Âgée de 32 ans, Christina a grandi à Chypre, où elle a été immergée dès son plus jeune âge dans le régime méditerranéen. Autodidacte en cuisine, elle a appris à préparer des plats végétaliens, une approche alimentaire reconnue pour ses bénéfices pour la santé, notamment la prévention des maladies cardiovasculaires et l'amélioration de la santé intestinale.

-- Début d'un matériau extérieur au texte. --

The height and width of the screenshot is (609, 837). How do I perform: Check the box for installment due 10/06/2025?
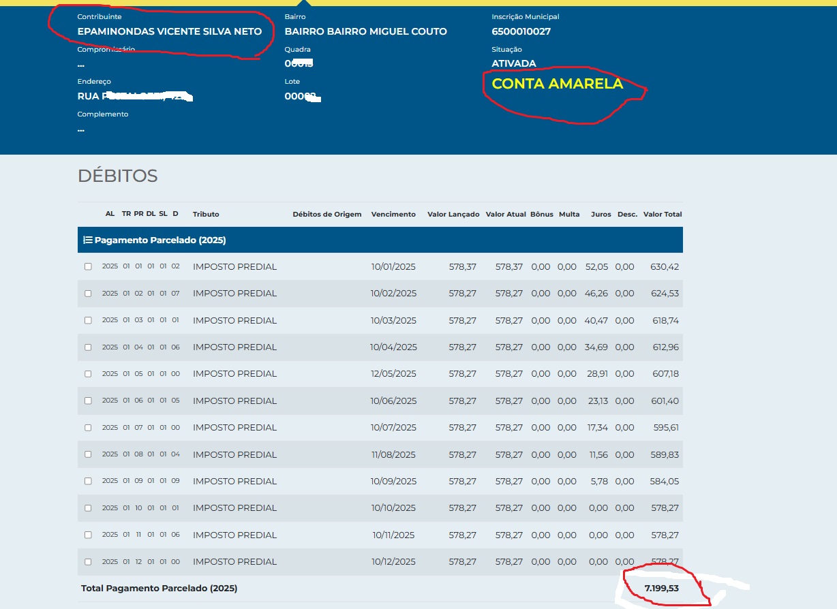coord(88,401)
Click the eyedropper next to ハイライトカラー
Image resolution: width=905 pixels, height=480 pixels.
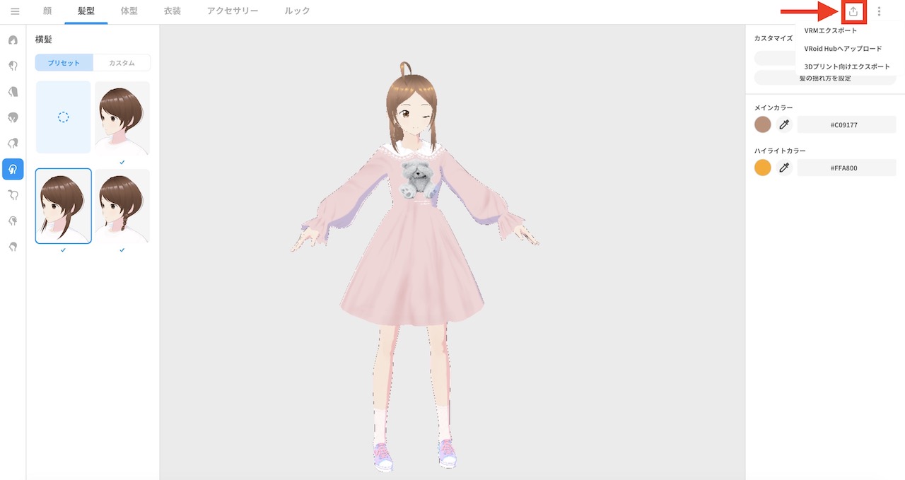pos(785,168)
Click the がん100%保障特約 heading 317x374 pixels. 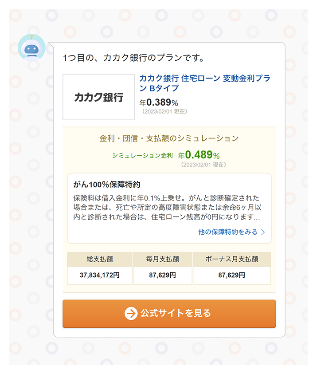107,185
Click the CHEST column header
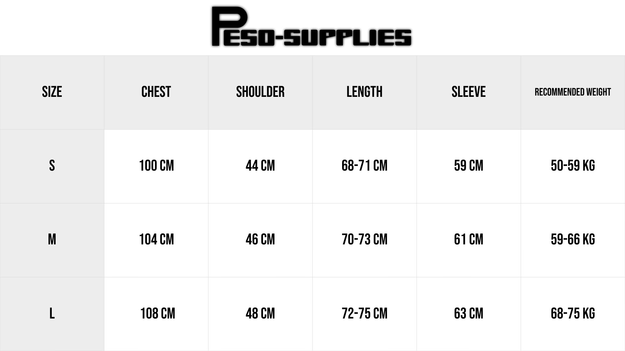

Ce régime met en avant des sources de protéines végétales telles que les légumineuses, les haricots et les lentilles. Ces aliments, accessibles financièrement et riches en nutriments, permettent de répondre aux besoins en protéines sans frais excessifs ou suppléments. "On n’a pas besoin de se ruiner pour bien manger !", souligne Christina.
Aujourd'hui, cette chef veille à inclure quotidiennement des sources substantielles de protéines dans son alimentation, telles que le tofu ou les haricots, tout en ajoutant des petites touches, comme des graines ou du tahini, pour varier les plaisirs. Voici trois de ses recommandations pour consommer davantage de protéines végétales tout en préservant le goût.
des légumineuses à portée de main
Les légumineuses, comme les pois chiches, les haricots de Lima et les lentilles, sont non seulement riches en protéines, mais également en fibres, contenant toutes au moins 8 g de protéines pour 100 g.
Christina recommande de conserver des légumineuses précuites dans ses placards, qui peuvent facilement s’incorporer dans divers plats. "Si vous préparez une soupe, pourquoi ne pas y ajouter des haricots ? Ou encore, des pois chiches pour votre salade ?" C'est une méthode simple pour enrichir votre alimentation sans effort.
le tofu sous toutes ses formes
Souvent perçu comme fade, le tofu est en réalité un ingrédient extrêmement polyvalent. "C’est un ingrédient facile à apprêter, qui peut être rôti, sauté ou frit," affirme Christina.
Le tofu soyeux, plus doux, se mixe aisément pour des sauces et vinaigrettes délicieuses. Quant au tofu ferme, il peut être émietté et assaisonné avec du sel et du jus de citron, apportant une alternative savoureuse à la feta dans les salades. "C'est une manière amusante d’intégrer plus de protéines !" déclare-t-elle.
saupoudrez vos plats de levure
La levure nutritionnelle, une levure inactive, se distingue de celle utilisée pour la boulangerie. Dotée d'une saveur umami proche du fromage, elle est devenue une favorite parmi les végétaliens. D'une simple cuillère à café, elle peut offrir environ trois grammes de protéines.
Christina en garde toujours à portée de main et la considère comme un assaisonnement enrichissant. "Vous pouvez même en saupoudrer sur vos pâtes !" recommande-t-elle, une astuce simple pour augmenter son apport protéique.